Elles sont nombreuses à vouloir partir mais elles ne peuvent pas.
Oui, mais si tout le monde quitte cette région, si ces femmes partent, cela signifie qu’il n’y aura plus d’avenir pour les kurdes en Syrie ?
Oui ce n’est pas bien, tout le monde veut partir.
Mais c’est étrange, car on pensait que les Kurdes allaient vers leur autonomie en Syrie, et que leurs droits seraient enfin respectés dans cette nouvelle région baptisée Rojava ?

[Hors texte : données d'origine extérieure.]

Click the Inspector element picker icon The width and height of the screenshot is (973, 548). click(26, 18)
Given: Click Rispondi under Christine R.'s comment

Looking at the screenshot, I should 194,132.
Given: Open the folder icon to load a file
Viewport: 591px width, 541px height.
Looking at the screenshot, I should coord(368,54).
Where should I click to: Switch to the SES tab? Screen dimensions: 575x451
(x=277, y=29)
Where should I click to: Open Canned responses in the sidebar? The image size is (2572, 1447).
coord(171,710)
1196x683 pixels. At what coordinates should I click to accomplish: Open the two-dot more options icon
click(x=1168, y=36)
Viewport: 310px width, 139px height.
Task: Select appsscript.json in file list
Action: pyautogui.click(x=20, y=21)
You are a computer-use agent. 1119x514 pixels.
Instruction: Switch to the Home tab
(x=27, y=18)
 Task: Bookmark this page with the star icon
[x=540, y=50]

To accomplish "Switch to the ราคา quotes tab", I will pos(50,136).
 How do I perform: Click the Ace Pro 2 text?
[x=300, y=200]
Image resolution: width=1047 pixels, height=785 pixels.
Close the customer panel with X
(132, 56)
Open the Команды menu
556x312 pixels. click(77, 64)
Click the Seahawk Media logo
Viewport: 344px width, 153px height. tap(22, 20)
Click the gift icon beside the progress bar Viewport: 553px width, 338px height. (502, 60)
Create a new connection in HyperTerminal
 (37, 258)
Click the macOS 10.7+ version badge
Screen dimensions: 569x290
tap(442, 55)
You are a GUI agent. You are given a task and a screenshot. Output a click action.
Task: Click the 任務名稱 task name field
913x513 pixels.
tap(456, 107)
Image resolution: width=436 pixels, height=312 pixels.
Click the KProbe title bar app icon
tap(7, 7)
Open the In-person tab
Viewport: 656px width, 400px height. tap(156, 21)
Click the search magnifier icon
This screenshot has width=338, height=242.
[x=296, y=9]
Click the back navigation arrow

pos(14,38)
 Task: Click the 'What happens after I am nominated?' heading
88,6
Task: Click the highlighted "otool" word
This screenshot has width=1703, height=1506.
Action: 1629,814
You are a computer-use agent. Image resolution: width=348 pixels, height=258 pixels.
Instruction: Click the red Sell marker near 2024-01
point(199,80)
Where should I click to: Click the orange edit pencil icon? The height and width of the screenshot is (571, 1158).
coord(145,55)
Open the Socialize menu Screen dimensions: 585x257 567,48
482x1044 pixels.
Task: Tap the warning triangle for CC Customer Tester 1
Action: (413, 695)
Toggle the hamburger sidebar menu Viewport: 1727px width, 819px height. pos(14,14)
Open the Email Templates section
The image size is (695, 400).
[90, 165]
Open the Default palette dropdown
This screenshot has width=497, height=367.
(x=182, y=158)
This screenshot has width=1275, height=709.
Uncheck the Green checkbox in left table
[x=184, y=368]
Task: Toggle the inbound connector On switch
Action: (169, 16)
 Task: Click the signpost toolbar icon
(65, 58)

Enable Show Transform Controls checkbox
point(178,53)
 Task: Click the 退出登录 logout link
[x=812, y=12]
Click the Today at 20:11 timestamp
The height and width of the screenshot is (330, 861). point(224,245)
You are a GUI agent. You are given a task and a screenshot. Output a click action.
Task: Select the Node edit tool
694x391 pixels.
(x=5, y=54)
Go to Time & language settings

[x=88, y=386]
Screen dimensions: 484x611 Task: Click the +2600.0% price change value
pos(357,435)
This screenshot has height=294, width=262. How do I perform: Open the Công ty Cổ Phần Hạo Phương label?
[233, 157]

Nous n’avons pas de bons services, nous avons seulement six heures d’électricité par jour. Nous avons des institutions pour les citoyens de Rojava, et ce n’était le cas avant, il y a six ans mais aujourd’hui notre situation n’est pas mieux non plus. Concernant l’économie, la société, l’éducation, on a beaucoup de problèmes à gérer. Les gens ont besoin de partir un peu, de prendre un peu d’air, mais on ne peut pas aller ailleurs dans le pays pour respirer. Donc chacun est en train de chercher sur les réseaux sociaux un pays autour de la Syrie où ils pourront enfin trouver de bons services, pas de guerre, pas de combats militaires, pas de Daech, pas de voitures piégées, comme à Qamichili. Il y a sept mois, l’explosion d’une voiture a tué plus de quinze personnes, j’étais à un km de là, j’ai couru pour aller aider les pompiers kurdes. C’était très triste. Et après cet événement j’ai dit à ma famille que je partirais en Europe. Et chaque mois nous avons ce genre d’explosion dans nos villes.
Nous avons de lourdes séquelles psychologiques à force de voir des gens mourir, des enfants mourir. Depuis six mois et jusqu’à maintenant, avant de m’endormir, je revois les enfants en train de mourir dans la rue, et le sang, et les femmes pleurer dans la rue. Je pense que les personnes comme moi, travaillant depuis cinq ans comme humanitaires dans la région kurde, nous avons perdu l’espoir de voir un changement. Je pense que tous les pays de la communauté internationale font ce qu’ils veulent dans notre pays et nous ne pouvons plus rien y faire.
Seule compte la politique qu’ils décident de mener ici entre eux, leurs intérêts. Les Syriens n’ont pas de poids. Aujourd’hui, les gens peuvent seulement travailler sur de petits projets, et réanimer un peu d’espoir.
Nous ne discutons plus de politique aujourd’hui, mais uniquement de projets humanitaires, culturels, musicaux, médiatiques, et nous voulons construire quelque chose pour les jeunes dans notre région. Même les partis politiques kurdes ici ne sont pas bons. Le parti démocrate kurde (PYD) ou le LKC opposition au PYD, ils ne pensent pas aux habitants mais à leurs théories. Et les pays qui interviennent en Syrie veulent le pétrole de notre région, mais par exemple, nous n’avons pas de diesel pour nous chauffer. Et le diesel que nous utilisons pour les voitures provoque des cancers. D’après un médecin, dans la province d’Hassaké, nous aurons peut-être 40% de personnes touchées par le cancer d’ici trois ou cinq ans, ou qui auront des problèmes respiratoires. Les gens se demandent pourquoi rester. D’accord, nous avons nos maisons, nos familles, et nous n’avons pas le régime qui nous bombarde, ni Daech, mais nous n’avons pas de système de santé, pas d’éducation, pas d’espoir pour le futur. Et en cinq ans, la situation s’est dégradée et non améliorée. Avec plus de tristesse. Les jeunes qui ont migré en Europe ou ailleurs rencontrent aussi des difficultés et nombreux sont ceux qui m’ont dit que quand ils auront un passeport, ils reviendront en Syrie.
Pourquoi veulent-ils avoir un passeport et revenir en Syrie ?
Pas tous, certains d’entre eux me l’ont dit car c’est difficile d’apprendre l’allemand. D’autre,s vivant en Allemagne ou ailleurs, disent que les gens les haïssent et leur disent : « Retourne de là où tu viens, dans ton pays ».»